On the day that the people departed from Egypt, the Torah, in Exodus 12:37, states that the Israelites traveled from Ramses to Sukkot, with 600,000 men alone, along with multitudes of women and children. Together with the mixed multitude who left Egypt, there were likely more than three million people who left Egypt. They all faithfully followed G-d into a wilderness, a howling wasteland without any shelter, shade, food or water, only serpents, snakes and scorpions.

When the people arrived at Sukkot, it was there that G-d built for them makeshift dwellings. Other sages say that G-d encompassed the people with seven “Clouds of Glory” to protect them, one cloud that always traveled under them, one above them, one in each of the four directions, and a seventh cloud that traveled before them leading them through the wilderness. Some suggest that both opinions are correct, that first G-d made huts for them, and then, as a reward for leaving the comfort of their homes in Egypt, G-d encircled them with clouds (see Sukkot 5764-2003).

If all this took place in the month of Nissan soon after the Exodus, why then does the Torah instruct the people to celebrate Sukkot six months later, in Tishrei? The Torah in Leviticus 23:34 declares: בַּחֲמִשָּׁה עָשָׂר יוֹם לַחֹדֶשׁ הַשְּׁבִיעִי הַזֶּה, חַג הַסֻּכּוֹת שִׁבְעַת יָמִים לַהשׁם, On the fifteenth day of the seventh month [Tishrei] is the festival of Sukkot, a seven-day period for G-d.

Many reasons are offered for the festival being delayed to the fall rather than celebrated in the spring. Many of the explanations point to the fact that leaving one’s home in the fall when the weather is less pleasant is recognized as an act of devotion and loyalty to G-d.
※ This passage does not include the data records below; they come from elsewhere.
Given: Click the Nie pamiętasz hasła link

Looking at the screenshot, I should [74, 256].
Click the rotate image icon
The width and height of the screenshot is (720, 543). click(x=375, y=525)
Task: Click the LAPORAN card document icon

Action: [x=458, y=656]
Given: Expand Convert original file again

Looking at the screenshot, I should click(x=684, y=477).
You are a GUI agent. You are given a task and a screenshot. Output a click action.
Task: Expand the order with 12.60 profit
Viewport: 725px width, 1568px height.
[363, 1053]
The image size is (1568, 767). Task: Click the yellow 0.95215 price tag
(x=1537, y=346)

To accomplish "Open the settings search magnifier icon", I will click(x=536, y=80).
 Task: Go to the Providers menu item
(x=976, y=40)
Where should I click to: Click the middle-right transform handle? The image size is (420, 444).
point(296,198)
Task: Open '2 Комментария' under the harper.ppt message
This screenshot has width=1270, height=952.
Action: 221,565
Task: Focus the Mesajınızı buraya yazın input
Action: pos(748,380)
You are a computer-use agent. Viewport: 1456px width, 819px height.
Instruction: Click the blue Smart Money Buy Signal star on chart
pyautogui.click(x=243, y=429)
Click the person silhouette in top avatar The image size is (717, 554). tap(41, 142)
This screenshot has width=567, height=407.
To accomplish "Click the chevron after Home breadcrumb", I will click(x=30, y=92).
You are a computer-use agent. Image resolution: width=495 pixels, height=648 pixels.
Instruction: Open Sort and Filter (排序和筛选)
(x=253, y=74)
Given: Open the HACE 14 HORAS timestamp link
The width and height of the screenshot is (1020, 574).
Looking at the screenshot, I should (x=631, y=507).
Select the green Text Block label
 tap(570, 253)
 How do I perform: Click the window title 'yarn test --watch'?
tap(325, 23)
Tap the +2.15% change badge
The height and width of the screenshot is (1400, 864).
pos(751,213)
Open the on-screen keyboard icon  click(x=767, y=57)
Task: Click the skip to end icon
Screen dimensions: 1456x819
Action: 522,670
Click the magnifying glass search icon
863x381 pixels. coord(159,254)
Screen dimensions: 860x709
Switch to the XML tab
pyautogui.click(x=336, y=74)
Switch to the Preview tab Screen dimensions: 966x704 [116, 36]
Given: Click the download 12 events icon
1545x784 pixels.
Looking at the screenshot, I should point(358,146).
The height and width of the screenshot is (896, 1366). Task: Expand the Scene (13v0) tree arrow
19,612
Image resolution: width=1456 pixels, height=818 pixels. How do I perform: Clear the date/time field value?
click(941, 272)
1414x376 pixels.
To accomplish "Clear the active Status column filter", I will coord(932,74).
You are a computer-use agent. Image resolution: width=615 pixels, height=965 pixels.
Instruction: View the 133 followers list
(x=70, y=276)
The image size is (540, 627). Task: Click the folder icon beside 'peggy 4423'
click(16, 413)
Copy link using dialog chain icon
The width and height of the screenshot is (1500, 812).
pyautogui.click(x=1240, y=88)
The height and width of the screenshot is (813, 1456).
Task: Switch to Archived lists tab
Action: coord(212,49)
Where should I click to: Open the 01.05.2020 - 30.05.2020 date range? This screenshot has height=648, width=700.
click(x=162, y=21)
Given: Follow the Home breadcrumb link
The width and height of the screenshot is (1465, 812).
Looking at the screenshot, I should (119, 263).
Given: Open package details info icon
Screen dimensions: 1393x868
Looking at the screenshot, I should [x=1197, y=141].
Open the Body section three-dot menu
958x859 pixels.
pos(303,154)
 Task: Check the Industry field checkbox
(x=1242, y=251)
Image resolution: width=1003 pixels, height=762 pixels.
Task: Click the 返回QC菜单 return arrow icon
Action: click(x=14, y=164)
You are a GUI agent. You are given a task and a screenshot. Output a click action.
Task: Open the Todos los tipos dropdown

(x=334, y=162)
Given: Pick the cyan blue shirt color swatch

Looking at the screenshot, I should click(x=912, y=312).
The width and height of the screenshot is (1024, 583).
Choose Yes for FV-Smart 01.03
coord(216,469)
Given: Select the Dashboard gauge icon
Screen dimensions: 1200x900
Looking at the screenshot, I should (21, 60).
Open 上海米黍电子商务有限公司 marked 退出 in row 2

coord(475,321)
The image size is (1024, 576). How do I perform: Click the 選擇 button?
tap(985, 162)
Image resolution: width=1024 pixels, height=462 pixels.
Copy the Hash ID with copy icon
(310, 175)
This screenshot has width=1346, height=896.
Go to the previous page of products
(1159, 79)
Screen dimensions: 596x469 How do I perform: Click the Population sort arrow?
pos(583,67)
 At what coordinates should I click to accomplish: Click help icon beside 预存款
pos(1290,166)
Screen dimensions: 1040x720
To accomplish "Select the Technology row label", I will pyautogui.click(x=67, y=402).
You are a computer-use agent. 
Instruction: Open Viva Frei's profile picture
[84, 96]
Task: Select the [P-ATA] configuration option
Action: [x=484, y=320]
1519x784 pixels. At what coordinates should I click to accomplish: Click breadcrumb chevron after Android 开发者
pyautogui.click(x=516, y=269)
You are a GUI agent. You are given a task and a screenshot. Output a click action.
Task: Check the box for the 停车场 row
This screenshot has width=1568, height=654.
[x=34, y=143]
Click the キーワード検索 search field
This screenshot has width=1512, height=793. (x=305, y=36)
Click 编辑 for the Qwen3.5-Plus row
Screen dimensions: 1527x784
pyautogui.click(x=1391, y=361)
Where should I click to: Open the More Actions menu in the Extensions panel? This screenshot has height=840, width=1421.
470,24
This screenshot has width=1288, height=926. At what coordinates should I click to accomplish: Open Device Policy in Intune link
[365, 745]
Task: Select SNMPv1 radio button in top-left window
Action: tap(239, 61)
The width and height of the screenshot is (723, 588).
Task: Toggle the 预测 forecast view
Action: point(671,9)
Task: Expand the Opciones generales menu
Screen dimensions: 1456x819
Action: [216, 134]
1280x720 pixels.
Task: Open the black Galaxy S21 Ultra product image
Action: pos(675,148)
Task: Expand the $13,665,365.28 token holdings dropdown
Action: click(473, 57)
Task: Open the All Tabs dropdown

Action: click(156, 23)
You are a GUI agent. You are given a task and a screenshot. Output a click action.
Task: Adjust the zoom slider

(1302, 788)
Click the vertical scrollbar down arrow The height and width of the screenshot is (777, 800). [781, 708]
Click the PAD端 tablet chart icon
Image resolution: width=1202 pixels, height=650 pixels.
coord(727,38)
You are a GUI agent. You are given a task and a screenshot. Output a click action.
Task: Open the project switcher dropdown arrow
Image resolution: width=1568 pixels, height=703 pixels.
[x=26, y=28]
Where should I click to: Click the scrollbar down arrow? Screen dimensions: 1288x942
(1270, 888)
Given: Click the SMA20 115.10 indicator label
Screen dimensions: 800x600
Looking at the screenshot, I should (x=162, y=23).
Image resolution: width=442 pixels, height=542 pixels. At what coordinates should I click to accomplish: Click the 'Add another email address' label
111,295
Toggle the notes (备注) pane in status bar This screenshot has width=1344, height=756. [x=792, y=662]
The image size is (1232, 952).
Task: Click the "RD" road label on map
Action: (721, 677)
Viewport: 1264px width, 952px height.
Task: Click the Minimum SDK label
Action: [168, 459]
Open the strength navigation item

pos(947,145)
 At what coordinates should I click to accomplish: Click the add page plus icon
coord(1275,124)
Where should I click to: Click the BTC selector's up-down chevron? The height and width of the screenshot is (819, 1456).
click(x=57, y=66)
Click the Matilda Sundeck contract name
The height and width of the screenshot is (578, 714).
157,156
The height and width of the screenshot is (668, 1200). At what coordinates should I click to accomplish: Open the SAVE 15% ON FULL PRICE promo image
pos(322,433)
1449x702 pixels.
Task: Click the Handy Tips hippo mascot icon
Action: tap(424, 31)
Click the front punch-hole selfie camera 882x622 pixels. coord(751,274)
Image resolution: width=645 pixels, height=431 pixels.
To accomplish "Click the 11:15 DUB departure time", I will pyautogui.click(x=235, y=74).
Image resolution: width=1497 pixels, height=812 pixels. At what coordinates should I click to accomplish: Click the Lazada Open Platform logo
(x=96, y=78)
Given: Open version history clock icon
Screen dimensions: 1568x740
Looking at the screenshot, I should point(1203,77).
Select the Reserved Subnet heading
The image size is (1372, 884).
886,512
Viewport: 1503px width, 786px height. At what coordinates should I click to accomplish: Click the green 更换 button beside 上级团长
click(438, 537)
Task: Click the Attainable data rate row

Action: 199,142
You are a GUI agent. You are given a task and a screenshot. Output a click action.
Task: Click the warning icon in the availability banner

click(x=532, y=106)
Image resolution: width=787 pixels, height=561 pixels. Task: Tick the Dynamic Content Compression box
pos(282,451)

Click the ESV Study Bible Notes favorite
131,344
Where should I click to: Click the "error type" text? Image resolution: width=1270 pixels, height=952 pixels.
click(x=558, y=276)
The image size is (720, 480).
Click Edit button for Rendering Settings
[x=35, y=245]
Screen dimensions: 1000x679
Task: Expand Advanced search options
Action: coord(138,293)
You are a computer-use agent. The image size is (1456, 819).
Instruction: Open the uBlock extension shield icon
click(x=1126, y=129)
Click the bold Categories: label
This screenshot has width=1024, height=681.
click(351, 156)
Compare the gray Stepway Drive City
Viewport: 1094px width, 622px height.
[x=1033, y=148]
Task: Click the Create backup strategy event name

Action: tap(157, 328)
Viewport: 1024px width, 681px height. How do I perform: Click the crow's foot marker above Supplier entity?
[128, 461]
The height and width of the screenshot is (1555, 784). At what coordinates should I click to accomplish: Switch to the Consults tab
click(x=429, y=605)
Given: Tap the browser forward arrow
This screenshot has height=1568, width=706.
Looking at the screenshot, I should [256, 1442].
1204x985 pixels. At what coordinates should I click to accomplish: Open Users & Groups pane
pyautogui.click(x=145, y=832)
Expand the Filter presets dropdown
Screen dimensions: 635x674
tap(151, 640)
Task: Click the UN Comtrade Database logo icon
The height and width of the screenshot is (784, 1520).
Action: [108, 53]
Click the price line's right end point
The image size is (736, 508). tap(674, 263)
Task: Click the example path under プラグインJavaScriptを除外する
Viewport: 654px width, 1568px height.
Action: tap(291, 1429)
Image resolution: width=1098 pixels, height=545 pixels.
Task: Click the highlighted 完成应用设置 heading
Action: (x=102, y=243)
  1. In the springtime, in the warm month of Nissan, it is quite natural for people to leave their homes. The rainy season is finally over and the temperature begins to rise. In contrast, during the month of Tishrei, because the rain and the cold winds arrive, people usually return to their warm and secure homes. Dwelling in the Sukkah in the month of Tishrei, makes it clear to all that moving to a temporary and flimsy hut is meant to be an act of devotion to fulfill the wishes of G-d and not for comfort or convenience. That is why it says (Leviticus 23:43), לְמַעַן יֵדְעוּ דֹרֹתֵיכֶם, so that your generations will know that I [G-d] made you dwell in these booths.
  1. Other commentators suggest that there is a special reason why Sukkot comes immediately after Yom Kippur. Since G-d sits in judgment of the Jews during Rosh Hashana and Yom Kippur, perhaps a Divine judgment of גָּלוּת-“Galut”–exile, was issued as a punishment for Israel’s sins. By leaving their homes and going into the Sukkah, Jews enter a self-imposed exile, in the hope of avoiding a true exile (Yalkut Emor, 653).
  1. The original “Clouds of Glory” that encircled the Jewish people after the Exodus, vanished when the Jewish people sinned with the Golden Calf. It was only after Moses came down from the mountain for a third time on Yom Kippur that the people were permanently encircled by the “Clouds of Glory,” indicating that G-d had totally forgiven them and was now dwelling with them.
  1. When Moses came down from the mountain on Yom Kippur, he gathered the people and instructed them (Exodus 35:5) to bring valuable gifts, and to start building the Tabernacle. It was on the fifteenth of Tishrei, on the same day that the people actually started building the Tabernacle, that the Divine “Clouds of Glory” appeared. By stationing His Divine Presence in the newly-built Tabernacle, G-d showed that He was prepared to leave His heavenly abode in order to dwell with the Jewish people. Similarly, the Jewish people showed that they were prepared to leave their comfortable homes and move to the unstable Sukkot in order to dwell with G-d.
  1. Since Sukkot is the festival of in-gathering, the farmers-of-old likely felt self-satisfied at the time knowing that they had gathered in all the produce from the field and were now blessed with abundance. In order to show their gratitude and modesty, they left the abundance that was stored in their homes and went out to live in the rickety shacks, to dwell in the shade of the Al-mighty’s Divine Presence. This served as a bold declaration that “the earth and its fullness, belong to the L-rd.” (Psalm 24). True happiness is only found in the shadow of G-d.
  1. Since Sukkot comes on the heels of the Teshuva process of Rosh Hashana and Yom Kippur, the penitent people still felt embarrassed by their sinfulness. Even though they had been forgiven, they were ashamed of their deeds and uncomfortable in their own homes. G-d said, “Come dwell with Me, live in the shadow of the Divine Presence and feel the embrace of a forgiving G-d.”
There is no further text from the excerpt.